I called her cold in an email by the way she just stopped responding after such a nice weekend together.

 

She responded in less than 5 minutes. Has even called me now LOL. I did not answer HAH. Phone rang again...I might answer Monday lol that is sure to make her fall in love:love:.:bunny:

 

Anyway seems nice is not what you ladies really want? 41 years of being nice nothing but confusion. 1 mean email and I get results....;)

 

 

You probably did freak her out a little and it appears the mean act did work.. but her liking of you is on the basis of one weekend. If you start getting too bigheaded about the fact she's now the one chasing you, she will lose interest just as quickly as she gained it.

 

So many guys take it simply a day too far and cross the line. If you really like this girl, don't be stupid. Remember, YOU are the one who did the stupid thing here, not her. Practically writing a lovenote is a bit much.

Posted

You turned her off by smothering her, you most likely wont get her back.

 

IF she is confused by her ex, then you never had her anyway.

 

But, lets see what happens on Monday, and try not to smother her this time!

  • Author
Posted
Isn't it strange someone will let you lie with them in their home and bed and get freaked out over an email?

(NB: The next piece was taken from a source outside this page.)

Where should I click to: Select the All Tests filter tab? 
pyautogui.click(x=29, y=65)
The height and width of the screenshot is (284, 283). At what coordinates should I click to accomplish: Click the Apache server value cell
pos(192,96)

Hopefully you've made her realise what she could lose and she doesn't want to lose you, don't stick with the being mean thing though it'll wear thin pretty fast :laugh:

 

No I wont keep being mean. Not who I am. I have learned a lot though. I guess you just have to keep your feelings hidden for a long time so as not to scare them.

 

I can see where calling them out on some of their less than desirable traits, or insecurities can work in your favor. Kinda gives her something to prove to you. Like the other girl said you just don't want to take it to far.

 

"I am sorry you think I am cold", was the first sentence in her reply. I started to let her off the hook in my response, but I just let it sit out there.

Posted

Something I learned recently, about scaring people off. If you handle the situation in a mature manner....you only scare off someone who is "immature." I always got turned-off by needy guys. But as I get older, someone that I CARE about...I tend to appreciate their neediness towards me...However, that develops over time.

Posted

I think these were more feelings of LUST then Love. I know you have been through a lot with the PTSD and all but you have to realize that you can't just put all your eggs in one basket at this point.

 

This girl is talking about having kids with you after ONE DATE??? That would scare the CRAP out of me. I mean where is her head at?

 

Best bet is to MOVE ON. Even if you succeed in getting her "back", she's not playing with a full deck.

 

She went from wanting to HAVE KIDS with you to IGNORING you in ONE WEEK. Imagine what could happen in a month. You got to snap out of it, before this snowballs...and I mean that in the nicest way possible.

  • Author
Posted

LOL your right. Yes of course my PTSD has effected me. It put me out of the social world for nearly 17 years. So I am 41 with the social skills of a 23 year old. Also now that I am comming out of the shell I am feeling things that have been dormant for the same period of time and yes it can be a bit overwhelming.

 

I have since thought the same things about her being a bit off. She did actually contact me a few more times via emails, text etc.. but very low key.

 

I have decided to just use this situation to test and feel things out using her responses to my "tests" to help me realign myself to understanding my own feelings and others.

 

I doubt we will continue connecting much longer as I have continued to be "Romantic" in my email to her without any "love".

 

My feelings have abated now so its not so hurtful when she rejects me. Gives me a great place to relearn through trial and error. No I wont hurt her, should she do an about face. I will just let it go at that point.